Records for locating the described items:
↓↓↓
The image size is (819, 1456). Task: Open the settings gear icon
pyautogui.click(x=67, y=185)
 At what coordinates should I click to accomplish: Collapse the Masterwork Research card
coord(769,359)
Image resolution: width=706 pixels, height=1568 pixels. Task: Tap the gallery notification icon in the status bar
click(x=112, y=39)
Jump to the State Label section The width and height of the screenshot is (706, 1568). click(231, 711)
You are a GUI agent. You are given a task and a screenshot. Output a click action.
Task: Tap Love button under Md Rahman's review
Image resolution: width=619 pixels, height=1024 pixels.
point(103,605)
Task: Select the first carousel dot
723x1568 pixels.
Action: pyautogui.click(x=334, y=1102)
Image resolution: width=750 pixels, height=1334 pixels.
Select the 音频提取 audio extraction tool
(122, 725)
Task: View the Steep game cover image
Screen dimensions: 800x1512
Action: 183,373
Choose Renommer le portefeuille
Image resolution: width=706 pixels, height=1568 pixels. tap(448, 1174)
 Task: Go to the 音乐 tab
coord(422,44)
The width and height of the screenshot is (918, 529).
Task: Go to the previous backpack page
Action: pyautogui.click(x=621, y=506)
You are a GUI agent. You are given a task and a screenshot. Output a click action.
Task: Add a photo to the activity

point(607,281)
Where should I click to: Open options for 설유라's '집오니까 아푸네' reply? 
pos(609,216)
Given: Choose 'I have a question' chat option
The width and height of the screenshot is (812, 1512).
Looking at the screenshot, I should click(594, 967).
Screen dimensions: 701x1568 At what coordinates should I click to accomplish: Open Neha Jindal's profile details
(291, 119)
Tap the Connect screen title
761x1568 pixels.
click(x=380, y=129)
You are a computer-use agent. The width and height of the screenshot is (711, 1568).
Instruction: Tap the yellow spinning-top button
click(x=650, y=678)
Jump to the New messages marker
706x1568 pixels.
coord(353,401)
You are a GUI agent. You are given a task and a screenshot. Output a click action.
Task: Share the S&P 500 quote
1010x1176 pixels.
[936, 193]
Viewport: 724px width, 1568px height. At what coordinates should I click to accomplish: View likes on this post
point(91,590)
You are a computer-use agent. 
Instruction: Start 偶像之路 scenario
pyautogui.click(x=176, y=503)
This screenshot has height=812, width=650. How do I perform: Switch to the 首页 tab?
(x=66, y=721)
↑↑↑
Rewrite the material from its first line through the line containing "click(x=112, y=39)", inclusive, replacing "Collapse" with "Expand" and leaving everything else unchanged.

**EXERCISE SOLUTION**
The image size is (819, 1456). Task: Open the settings gear icon
pyautogui.click(x=67, y=185)
 At what coordinates should I click to accomplish: Expand the Masterwork Research card
coord(769,359)
Image resolution: width=706 pixels, height=1568 pixels. Task: Tap the gallery notification icon in the status bar
click(x=112, y=39)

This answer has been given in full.